那層極淡的灰,在蘇晚螢指尖觸碰的瞬間,如一小撮被驚擾的夢,悄然崩塌、消散。
緊接著,蜻蜓眼琉璃珠的表麵,一道細如發絲的裂紋憑空出現,蜿蜒著,仿佛有了生命。
蘇晚螢的心猛地一沉,一種荒謬的預感攫住了她。
她發瘋似的撲向陳列櫃,將所有與沈默相關的物品一件件取出。
那張他用過的大學圖書館借閱卡,卡片邊緣的覆膜正微微翹起,裂痕從他的簽名處蔓延開來;那個他留在她辦公室的咖啡杯,杯口的描金線上,蛛網般的裂紋正無聲擴散;甚至那張他們唯一合影的底片,在燈光下,他影像的輪廓也被一道道詭異的暗線割裂。

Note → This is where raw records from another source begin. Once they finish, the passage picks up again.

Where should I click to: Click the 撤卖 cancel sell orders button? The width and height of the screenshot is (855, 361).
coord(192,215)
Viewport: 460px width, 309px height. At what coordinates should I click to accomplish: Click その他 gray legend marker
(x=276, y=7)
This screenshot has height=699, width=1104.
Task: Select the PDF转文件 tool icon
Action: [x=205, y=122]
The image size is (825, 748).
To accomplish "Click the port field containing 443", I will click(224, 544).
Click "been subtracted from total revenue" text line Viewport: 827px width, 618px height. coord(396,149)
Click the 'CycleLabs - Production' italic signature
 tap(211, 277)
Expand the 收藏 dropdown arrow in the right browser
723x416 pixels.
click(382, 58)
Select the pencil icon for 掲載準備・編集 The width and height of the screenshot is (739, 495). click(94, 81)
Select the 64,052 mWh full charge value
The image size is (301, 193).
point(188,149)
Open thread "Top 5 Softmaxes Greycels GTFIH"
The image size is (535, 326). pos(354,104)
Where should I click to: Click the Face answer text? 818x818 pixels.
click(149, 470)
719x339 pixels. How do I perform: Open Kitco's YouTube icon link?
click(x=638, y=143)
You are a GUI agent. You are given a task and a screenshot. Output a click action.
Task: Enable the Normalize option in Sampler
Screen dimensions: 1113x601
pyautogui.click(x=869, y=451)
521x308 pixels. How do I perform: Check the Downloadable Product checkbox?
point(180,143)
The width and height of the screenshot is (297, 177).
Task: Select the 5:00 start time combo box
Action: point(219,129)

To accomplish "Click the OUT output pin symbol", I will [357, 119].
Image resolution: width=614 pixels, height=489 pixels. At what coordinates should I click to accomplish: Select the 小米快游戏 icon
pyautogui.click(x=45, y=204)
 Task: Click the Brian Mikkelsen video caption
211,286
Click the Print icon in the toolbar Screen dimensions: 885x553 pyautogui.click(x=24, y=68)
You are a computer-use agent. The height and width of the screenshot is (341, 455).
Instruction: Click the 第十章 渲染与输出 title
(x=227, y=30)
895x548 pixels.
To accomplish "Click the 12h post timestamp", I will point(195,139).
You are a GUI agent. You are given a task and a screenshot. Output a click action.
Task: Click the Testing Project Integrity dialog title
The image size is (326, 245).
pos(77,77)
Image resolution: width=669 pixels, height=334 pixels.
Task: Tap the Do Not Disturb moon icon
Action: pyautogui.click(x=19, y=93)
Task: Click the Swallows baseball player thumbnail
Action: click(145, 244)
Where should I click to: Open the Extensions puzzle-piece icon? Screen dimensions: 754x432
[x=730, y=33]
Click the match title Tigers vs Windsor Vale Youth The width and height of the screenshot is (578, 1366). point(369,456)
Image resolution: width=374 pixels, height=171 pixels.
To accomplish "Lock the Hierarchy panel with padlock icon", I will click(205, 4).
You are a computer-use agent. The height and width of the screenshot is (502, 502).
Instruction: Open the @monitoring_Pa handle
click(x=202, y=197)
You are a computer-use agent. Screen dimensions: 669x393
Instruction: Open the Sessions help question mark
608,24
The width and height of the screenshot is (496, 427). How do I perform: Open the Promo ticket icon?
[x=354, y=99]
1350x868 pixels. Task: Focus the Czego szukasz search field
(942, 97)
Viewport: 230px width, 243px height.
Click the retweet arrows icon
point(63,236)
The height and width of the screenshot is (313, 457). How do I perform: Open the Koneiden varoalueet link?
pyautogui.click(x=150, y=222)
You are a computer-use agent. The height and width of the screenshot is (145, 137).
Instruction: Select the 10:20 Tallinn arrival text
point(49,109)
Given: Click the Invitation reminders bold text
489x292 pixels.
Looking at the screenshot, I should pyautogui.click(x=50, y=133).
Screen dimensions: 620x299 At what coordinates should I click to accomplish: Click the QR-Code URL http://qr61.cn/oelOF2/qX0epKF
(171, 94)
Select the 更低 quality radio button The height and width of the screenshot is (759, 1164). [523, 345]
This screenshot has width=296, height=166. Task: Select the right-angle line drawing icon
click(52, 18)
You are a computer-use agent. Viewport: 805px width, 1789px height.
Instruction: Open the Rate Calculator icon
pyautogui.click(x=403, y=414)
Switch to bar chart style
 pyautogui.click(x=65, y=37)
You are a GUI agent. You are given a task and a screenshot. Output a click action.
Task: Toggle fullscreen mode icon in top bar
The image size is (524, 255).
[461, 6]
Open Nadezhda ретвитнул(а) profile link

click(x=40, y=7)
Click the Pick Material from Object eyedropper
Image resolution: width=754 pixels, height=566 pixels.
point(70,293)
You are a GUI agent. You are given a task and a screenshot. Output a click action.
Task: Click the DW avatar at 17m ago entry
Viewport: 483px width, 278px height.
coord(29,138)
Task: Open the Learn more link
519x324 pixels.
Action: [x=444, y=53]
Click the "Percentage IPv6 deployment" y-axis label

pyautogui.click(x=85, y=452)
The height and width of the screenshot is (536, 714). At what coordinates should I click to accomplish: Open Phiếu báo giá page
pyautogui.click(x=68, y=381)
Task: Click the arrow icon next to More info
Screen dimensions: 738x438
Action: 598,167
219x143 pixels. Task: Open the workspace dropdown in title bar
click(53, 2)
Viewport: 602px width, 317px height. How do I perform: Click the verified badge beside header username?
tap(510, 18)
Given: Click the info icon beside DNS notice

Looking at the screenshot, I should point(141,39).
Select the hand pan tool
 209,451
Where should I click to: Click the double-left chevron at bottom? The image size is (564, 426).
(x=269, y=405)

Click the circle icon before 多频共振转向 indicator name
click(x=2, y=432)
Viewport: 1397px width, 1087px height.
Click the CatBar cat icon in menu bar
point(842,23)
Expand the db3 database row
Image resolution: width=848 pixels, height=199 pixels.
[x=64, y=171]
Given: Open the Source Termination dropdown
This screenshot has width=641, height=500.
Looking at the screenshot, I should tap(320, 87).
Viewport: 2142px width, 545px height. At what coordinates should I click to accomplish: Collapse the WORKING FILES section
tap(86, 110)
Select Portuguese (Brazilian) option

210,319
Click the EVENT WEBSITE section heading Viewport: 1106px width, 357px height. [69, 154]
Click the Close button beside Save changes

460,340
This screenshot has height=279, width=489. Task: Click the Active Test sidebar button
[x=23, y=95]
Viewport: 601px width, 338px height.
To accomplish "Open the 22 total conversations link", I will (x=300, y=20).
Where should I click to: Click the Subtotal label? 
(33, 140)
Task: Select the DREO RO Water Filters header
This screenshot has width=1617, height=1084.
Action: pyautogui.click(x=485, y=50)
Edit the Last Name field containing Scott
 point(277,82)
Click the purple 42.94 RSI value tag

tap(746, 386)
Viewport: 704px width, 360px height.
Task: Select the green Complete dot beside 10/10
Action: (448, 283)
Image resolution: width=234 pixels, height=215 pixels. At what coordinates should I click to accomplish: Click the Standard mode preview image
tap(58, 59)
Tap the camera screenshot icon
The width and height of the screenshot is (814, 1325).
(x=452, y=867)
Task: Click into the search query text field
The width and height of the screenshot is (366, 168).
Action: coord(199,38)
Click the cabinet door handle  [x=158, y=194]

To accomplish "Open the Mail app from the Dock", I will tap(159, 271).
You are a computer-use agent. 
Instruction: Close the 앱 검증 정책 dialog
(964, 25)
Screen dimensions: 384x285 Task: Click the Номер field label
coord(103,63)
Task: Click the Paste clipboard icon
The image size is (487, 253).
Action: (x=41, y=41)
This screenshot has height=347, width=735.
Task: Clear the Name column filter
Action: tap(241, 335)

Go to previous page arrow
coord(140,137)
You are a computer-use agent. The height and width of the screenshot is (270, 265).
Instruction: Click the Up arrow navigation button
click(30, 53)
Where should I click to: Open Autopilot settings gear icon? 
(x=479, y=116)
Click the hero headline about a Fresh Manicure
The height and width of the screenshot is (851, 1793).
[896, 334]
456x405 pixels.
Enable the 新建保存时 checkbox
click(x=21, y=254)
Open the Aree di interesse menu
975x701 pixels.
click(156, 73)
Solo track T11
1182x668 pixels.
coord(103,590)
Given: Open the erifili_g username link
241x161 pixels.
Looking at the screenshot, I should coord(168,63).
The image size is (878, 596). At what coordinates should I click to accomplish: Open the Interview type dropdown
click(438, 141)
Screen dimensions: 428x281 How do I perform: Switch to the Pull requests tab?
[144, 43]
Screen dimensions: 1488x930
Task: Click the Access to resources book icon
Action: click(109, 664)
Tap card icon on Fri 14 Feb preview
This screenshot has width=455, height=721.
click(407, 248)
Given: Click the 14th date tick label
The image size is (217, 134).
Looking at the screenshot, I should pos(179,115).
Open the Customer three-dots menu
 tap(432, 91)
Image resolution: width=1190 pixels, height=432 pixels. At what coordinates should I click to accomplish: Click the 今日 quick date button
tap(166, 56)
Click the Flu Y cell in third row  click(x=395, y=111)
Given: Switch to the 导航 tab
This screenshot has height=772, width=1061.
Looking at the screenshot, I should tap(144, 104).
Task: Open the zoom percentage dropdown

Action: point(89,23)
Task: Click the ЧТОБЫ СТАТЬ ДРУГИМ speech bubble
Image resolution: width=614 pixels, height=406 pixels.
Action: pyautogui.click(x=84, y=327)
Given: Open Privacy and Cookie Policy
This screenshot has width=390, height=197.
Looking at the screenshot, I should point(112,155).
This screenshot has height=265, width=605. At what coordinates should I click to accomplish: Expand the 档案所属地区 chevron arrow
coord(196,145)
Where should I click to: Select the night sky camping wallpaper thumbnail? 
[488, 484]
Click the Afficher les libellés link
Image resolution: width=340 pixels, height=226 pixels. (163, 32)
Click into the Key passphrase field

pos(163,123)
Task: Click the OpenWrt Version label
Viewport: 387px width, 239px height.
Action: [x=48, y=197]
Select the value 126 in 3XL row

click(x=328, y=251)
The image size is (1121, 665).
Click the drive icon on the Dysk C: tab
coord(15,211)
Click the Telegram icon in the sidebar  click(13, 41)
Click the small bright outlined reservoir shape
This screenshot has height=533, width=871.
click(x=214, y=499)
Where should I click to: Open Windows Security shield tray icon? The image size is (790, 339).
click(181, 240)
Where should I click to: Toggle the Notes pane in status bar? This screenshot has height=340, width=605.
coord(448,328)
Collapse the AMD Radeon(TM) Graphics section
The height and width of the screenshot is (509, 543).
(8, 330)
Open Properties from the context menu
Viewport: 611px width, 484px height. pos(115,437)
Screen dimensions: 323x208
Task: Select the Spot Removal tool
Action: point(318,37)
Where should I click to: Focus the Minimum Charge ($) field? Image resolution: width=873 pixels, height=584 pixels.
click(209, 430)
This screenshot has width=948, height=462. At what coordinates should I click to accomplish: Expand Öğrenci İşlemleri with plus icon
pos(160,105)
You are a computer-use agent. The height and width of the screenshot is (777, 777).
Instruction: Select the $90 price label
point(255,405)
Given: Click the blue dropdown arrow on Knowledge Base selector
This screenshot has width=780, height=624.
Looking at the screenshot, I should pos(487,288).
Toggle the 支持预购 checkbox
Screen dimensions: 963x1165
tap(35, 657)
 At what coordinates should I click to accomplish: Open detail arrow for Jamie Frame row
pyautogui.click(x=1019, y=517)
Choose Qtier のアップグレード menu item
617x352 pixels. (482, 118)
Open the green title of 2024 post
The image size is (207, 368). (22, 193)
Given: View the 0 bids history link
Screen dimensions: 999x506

蘇晚螢攤開自己的右手,顫抖著將這些物品上的裂痕走向與掌心錯綜的紋路比對。
分毫不差。
仿佛她的命運線,正以一種詛咒的形式,刻進這些死物之中。
她的目光最終落在一張清代殘碑的拓片上。
那是她從古玩市場淘來的,碑文模糊,隻依稀可辨“節婦李氏”四字。
可現在,那四個墨字像是活了過來,筆畫在扭曲、重組。
一層更深的墨色從紙張底層滲出,覆蓋了原有的字跡。
當一切塵埃落定,“節婦李氏”已然消失,取而代之的是三個嶄新的、帶著濕潤墨氣的字——節婦林氏。
林氏……
一個被她用鋼筋水泥封存在記憶最深處,整整七年不曾觸碰的名字,轟然撞開了閘門。
林秋棠。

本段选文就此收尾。